Texas’ restrictive laws are emboldening other states

These restrictions inordinately affect people who are already struggling financially. Myers said that one of the many things that troubles her in the Dobbs case is the argument that abortion has “become this obsolete medical service” and that “women now effortlessly balance work and motherhood.” She noted that many states that probably will ban abortion if Roe falls are the same states “where the social net for working mothers is frayed. No expansion of Medicaid, welfare benefits are laughably low.”

“You’re talking about people who may never have traveled before, never been on an airplane, have small kids at home, and they’ve got to get to California or Colorado,” Keiser said.

And an overturned Roe could immediately trigger similarly severe limitations in states where Texans currently seek abortions, leading to an impassable cul-de-sac of care. Abortion providers in neighboring states already are oversubscribed with clients from Texas, which is expected to worsen with the intensification of the national divide on abortion.

The combined number of abortion facilities in the four states neighboring Texas is less than the 22 facilities Texas still has; there are just two in Arkansas, three in Louisiana, four in Oklahoma and six in New Mexico. In a post-Roe nation, even if these states weren’t poised to enact more restrictive laws against abortion (and most are), they would likely be unable to meet surging demand.

Several of these states are among the 19 that prohibit telemedicine for abortion, overriding the FDA’s recent decision to relax requirements for medication abortion, Aiken said. “They either require the person to be in the presence of the dispensing physician or ban mailing the abortion pill, or both,” she added. The FDA’s decision doesn’t automatically supersede state law.

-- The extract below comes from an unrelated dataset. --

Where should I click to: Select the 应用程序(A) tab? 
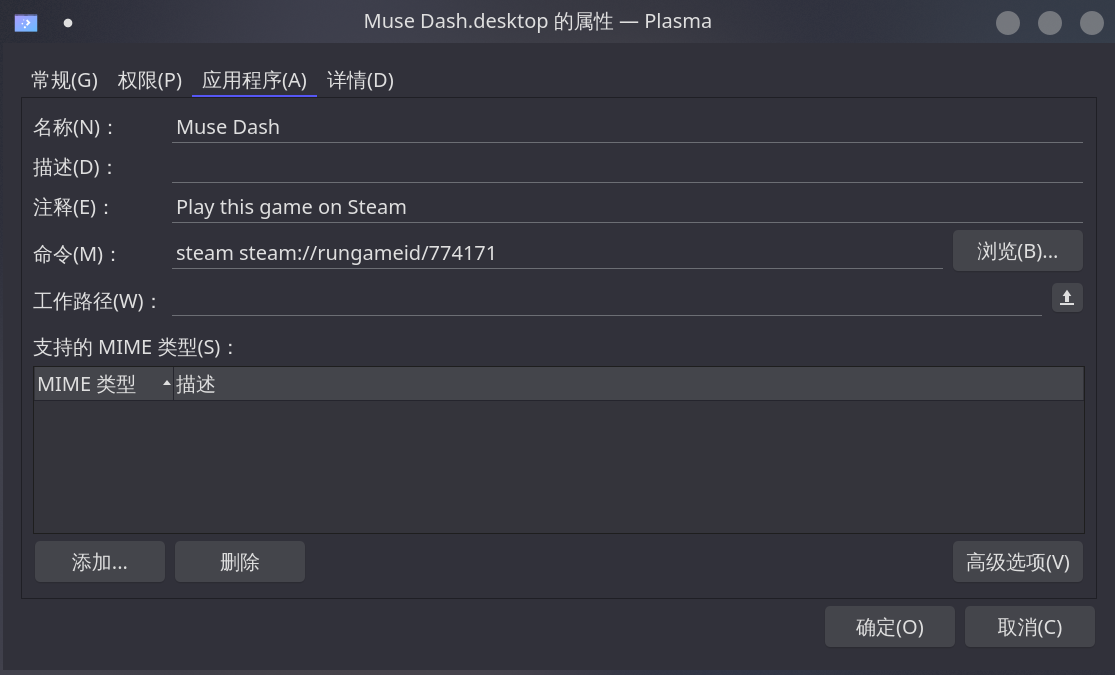click(x=253, y=80)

The disparate rules for access to abortion drugs have already created a patchwork of care — one that could get more complex if Roe falls.

“Access to medical abortion and all abortion is a ZIP code lottery,” said Aiken. Things will continue to get worse if the “blatantly unconstitutional” S.B. 8 bill is allowed to stand, she said. “We could see Roe be diminished or overturned, and other states will enact Texas-like legislation.”

Conclusion (Post-Roe data)

Estimates suggest that if the Supreme Court strikes down Roe, states such as Louisiana and the Dakotas with trigger bans poised to take effect would see a steep decline in abortions — more than 40 percent in some areas. In states that don’t have trigger bans but are classified as high-risk for making abortion illegal, the pattern is similar but much more widespread. With a reversal of Roe, rates of abortion in these high-risk areas are predicted to drop by almost 33 percent. Nationally, the rates are predicted to decline by 12.8 percent, representing 93,546 to 143,561 pregnant people not getting abortion care.

“The overall picture is that abortion access was already bad and whatever the Supreme Court decides is going to make it much worse,” Foster said. “All of the Turnaway findings are relevant here.”

But Upadhyay doesn’t see a total return to a pre-Roe landscape: “Things have changed somewhat with medication abortion, and there will be many more who have safer means to end pregnancies on their own.” The catch, she said, is “that they would still be at great legal risk.”

It’s not all hopeless. Myers said that although abortion providers may face dramatic increases in demand in the immediate aftermath of an overturned Roe, capacity will grow in the long run. Places where abortion remains legal will likely become destinations for people in the Deep South and Midwest who need abortions, and more providers begin offering the procedure, she predicted.